Às mesmas propostas, os partidos da oposição com assento parlamentar votaram todos contra.

As propostas de Lei que foram hoje a debate e votação na AR resultam do acordo celebrado em sede de concertação social entre o Governo de José Sócrates e os parceiros sociais, onde se exclui a CGTP.

A Reforma da Segurança Social introduz o factor de sustentabilidade, que «adequa a pensão de cada cidadão à evolução efectiva da esperança média de vida, acompanhado de um aumento, e não de uma redução, das opções individuais na assunção dos efeitos de maior longevidade», explicou o ministro do Trabalho e da Segurança Social na reunião plenária.

As propostas criam também o indexante dos apoios sociais, que garante «responsabilidade e solidariedade nos aumentos das pensões, protegendo mais os pensionistas e trabalhadores mais pobres». Segundo Vieira da Silva, com este Indexante vai ser possível «recuperar um atraso significativo do modelo social português».
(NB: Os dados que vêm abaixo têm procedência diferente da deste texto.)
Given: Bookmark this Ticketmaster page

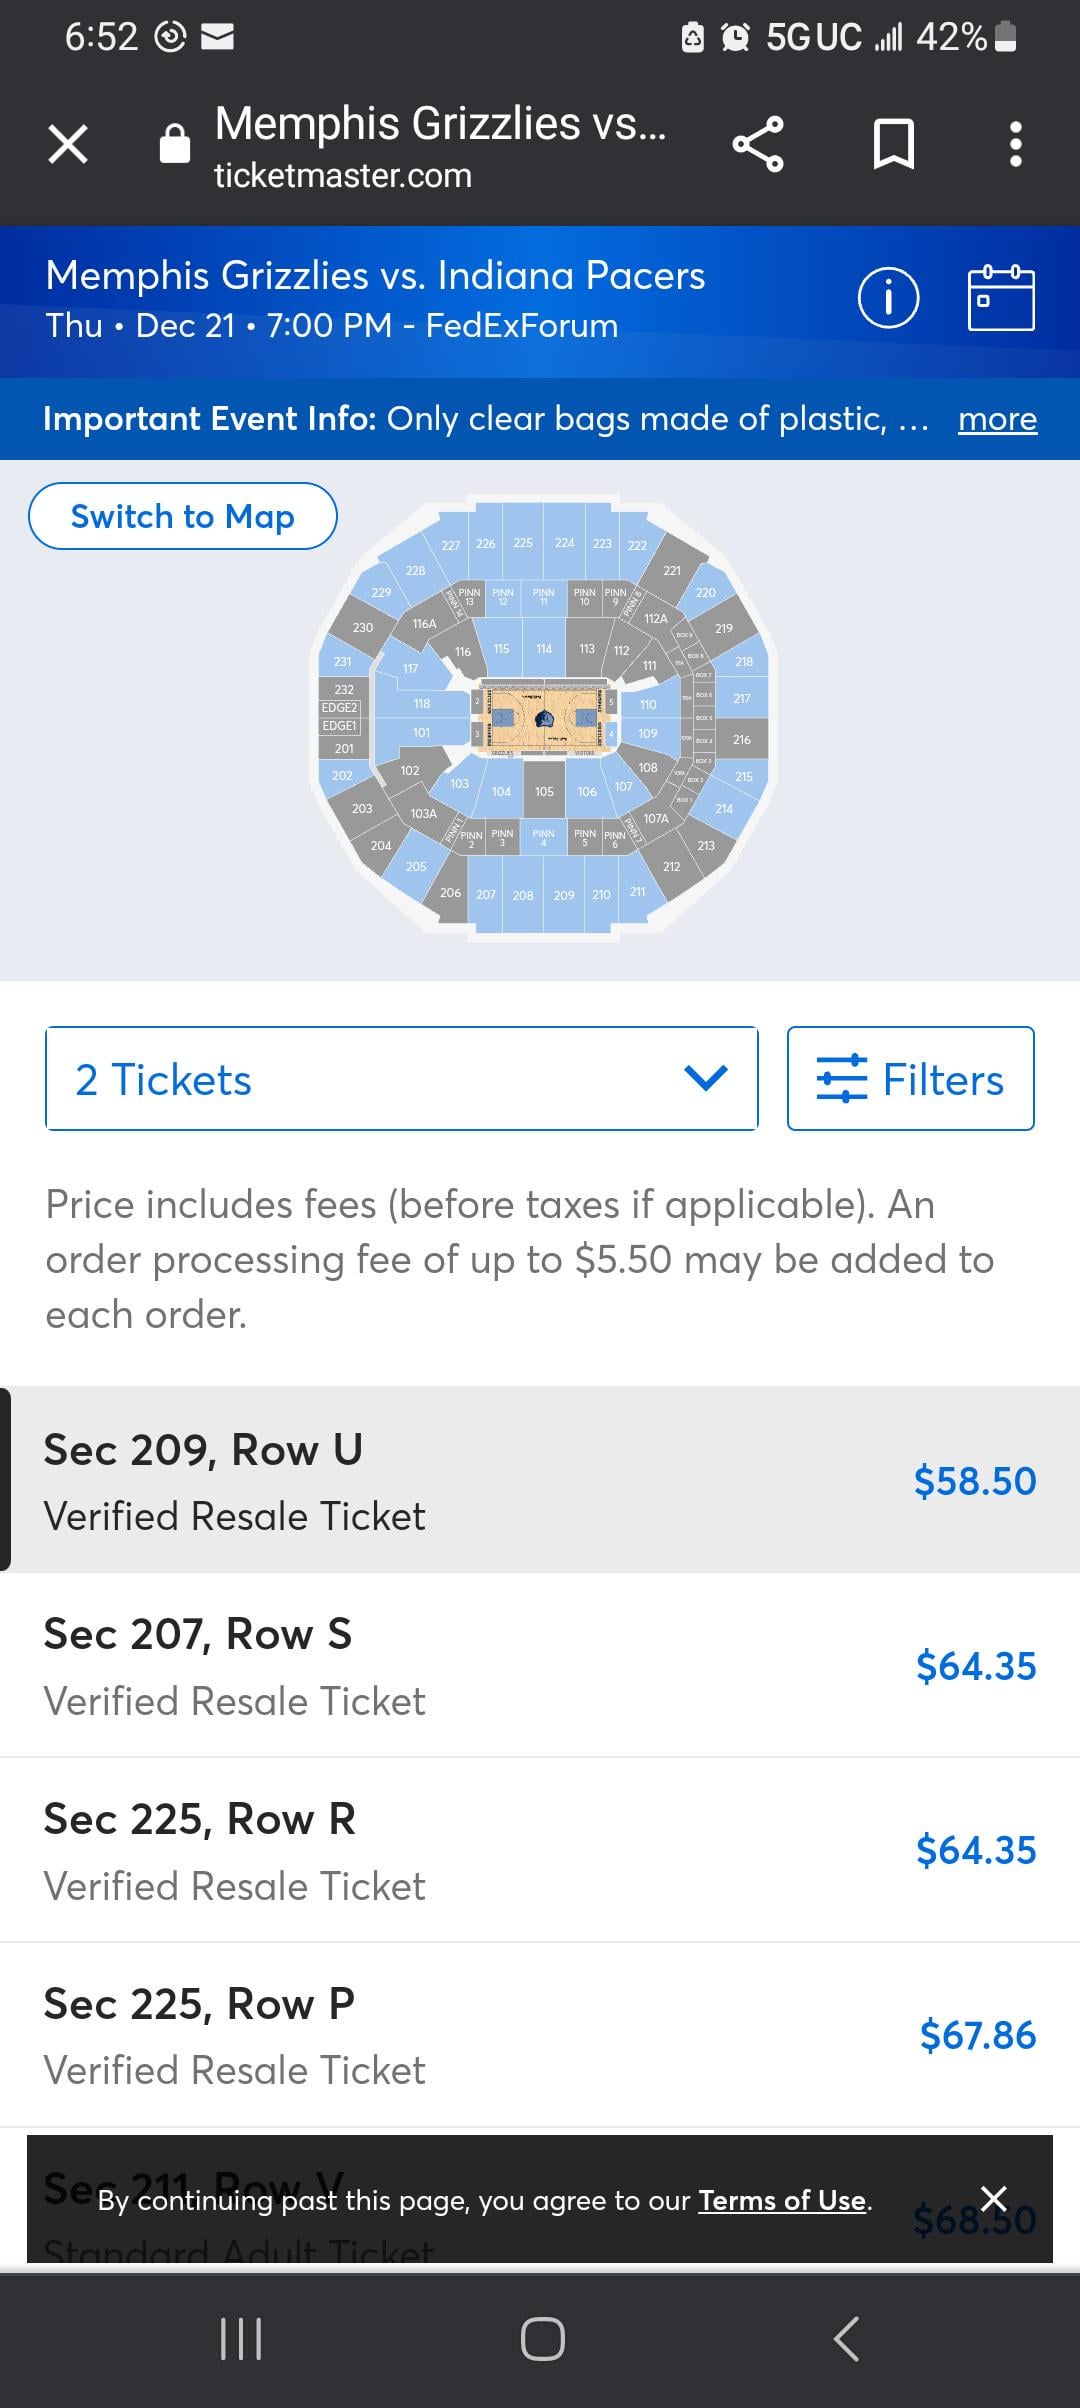Looking at the screenshot, I should click(x=893, y=145).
Nova fórmula de cálculo de pensões

A Reforma prevê a criação de uma nova fórmula de cálculo das pensões, «mais justa do que a actual nos descontos dos contribuintes ao longo de toda a vida».

O Governo quer também promover o envelhecimento activo, já que, segundo o ministro, «nenhuma sociedade se pode dar ao luxo de desperdiçar a mão-de-obra mais experiente, empurrando trabalhadores com menos de 30 anos de carreira contributiva para mais de 20 anos de inactividade na condição de pensionistas».

Além disso, estabelece, por último, o Código Contributivo à Evasão Contributiva, para reforçar o combate o combate à fraude e à evasão fiscal, bem como a revisão dos Regimes Especiais de Desconto para a Segurança Social.